C’est peut-être le plus gros chantier : expurger l’entreprise de tous les éventuels cadavres qui y traîneraient encore. Il passerait aussi par le départ d’une partie de ses associés, les plus anciens. Ils sont les moins enclins à un exercice de transparence de grande ampleur, quand les plus jeunes considèrent majoritairement que les efforts d’ouverture ne sont pas allés assez loin.
Certains proposent de mettre un terme au modèle du partnership pour ouvrir le capital à de nouveaux investisseurs qui seraient autant de vigies, voire de faire entrer McKinsey en Bourse, avec toutes les obligations de publication qui vont avec.
Il y a aussi le défi de la croissance : les revenus de la firme ont doublé en dix ans et sont passés par une foultitude d’acquisitions. Ian Davis, le MD entre 2003 et 2009, estime a posteriori qu’il a probablement été le dernier à connaître personnellement l’ensemble des associés. Un contexte de forte croissance dans lequel l’effort de centralité auquel Kevin Sneader s’est livré n’est pas une mince affaire, surtout avec, encore une fois, une forte culture d’indépendance des associés.
Le défi des honoraires octroyés à la performance (15 % du total selon The Economist) se pose aussi. Leur part a doublé en dix ans (selon le Financial Times). Ils ont pour conséquence que les partners McKinsey d’aujourd’hui sont nettement plus riches que leurs prédécesseurs.

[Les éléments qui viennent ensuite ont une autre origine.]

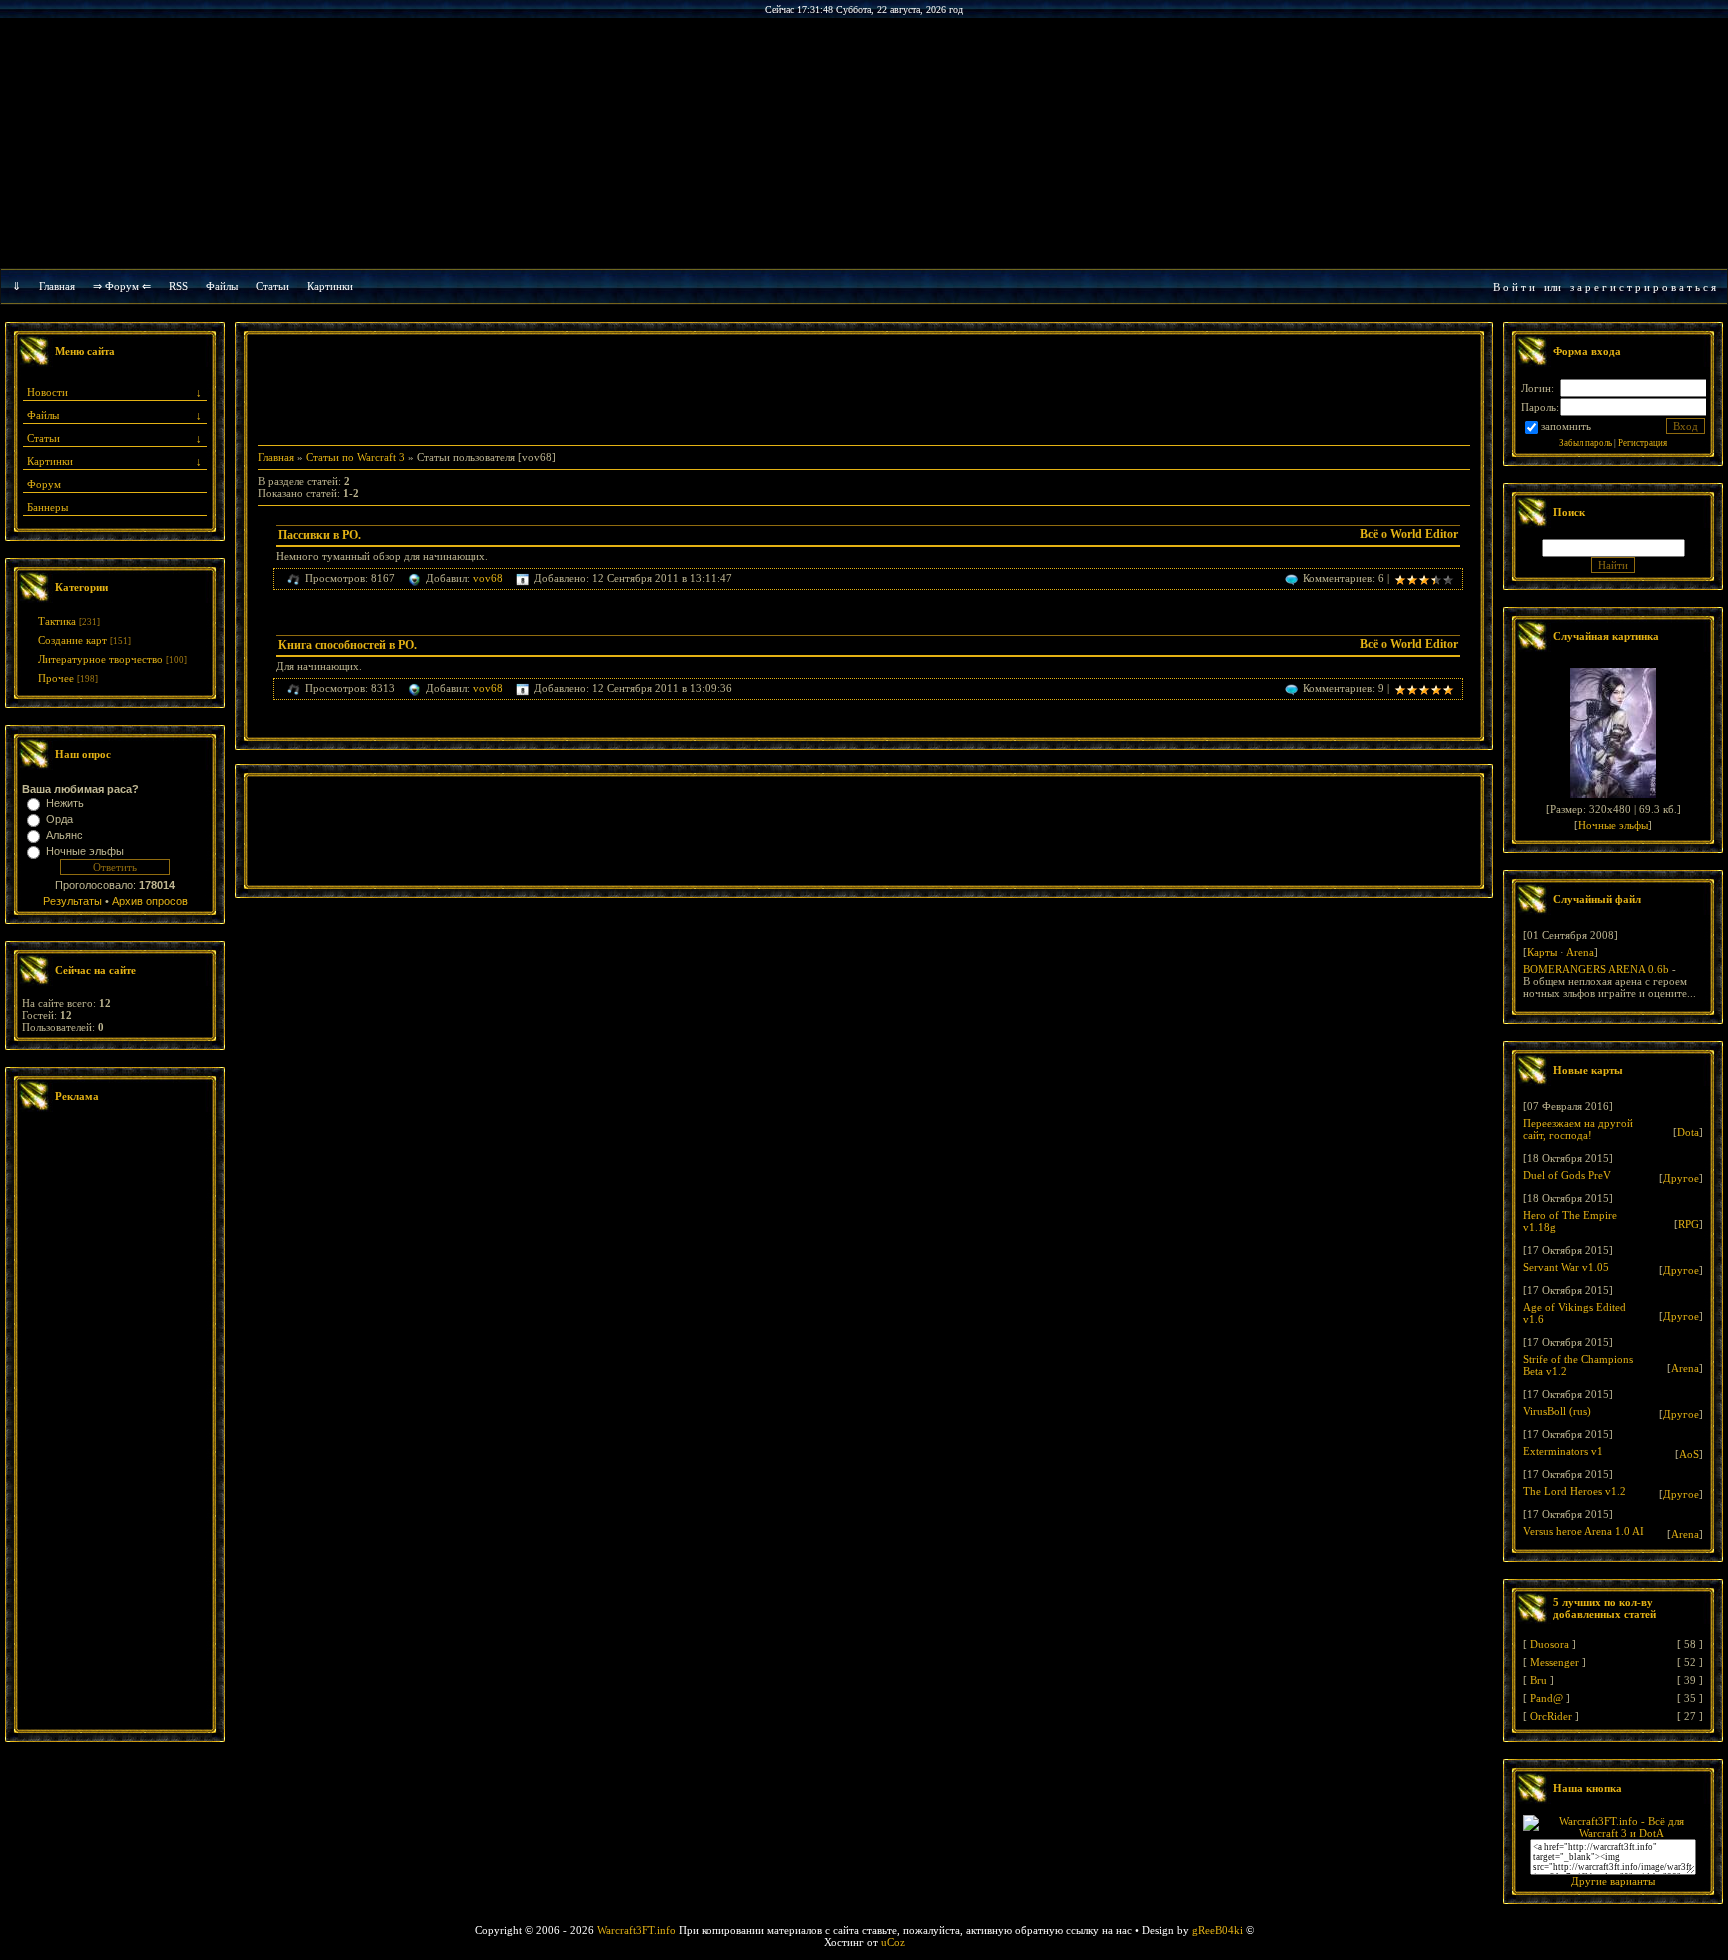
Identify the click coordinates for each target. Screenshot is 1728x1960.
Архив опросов (150, 901)
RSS (178, 286)
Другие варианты (1613, 1881)
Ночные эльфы (85, 851)
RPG (1688, 1224)
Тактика (57, 621)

Ils augmentent les tentations de rogner sur les valeurs.
Enfin, le défi de l’impact des scandales à répétition auprès des recrues et des clients. Kevin Sneader se voulait rassurant en indiquant au Financial Times que le cabinet venait de « réaliser sa meilleure année de recrutement » et « a perdu très très très peu de clients ».
Mais prudence : quand l’implication du cabinet dans le scandale des opioïdes a fait jour, un CEO américain avait demandé un entretien en tête-à-tête avec Kevin Sneader pour lui faire savoir qu’il considérait que le cabinet était en deçà des standards qu’il mettait en avant et souhaitait mettre en pause la collaboration de son entreprise avec la firme.
Sans actions résolues de Bob Sternfels sur ces points, il n’est pas à exclure que ce genre d’épisodes se reproduisent à l’avenir.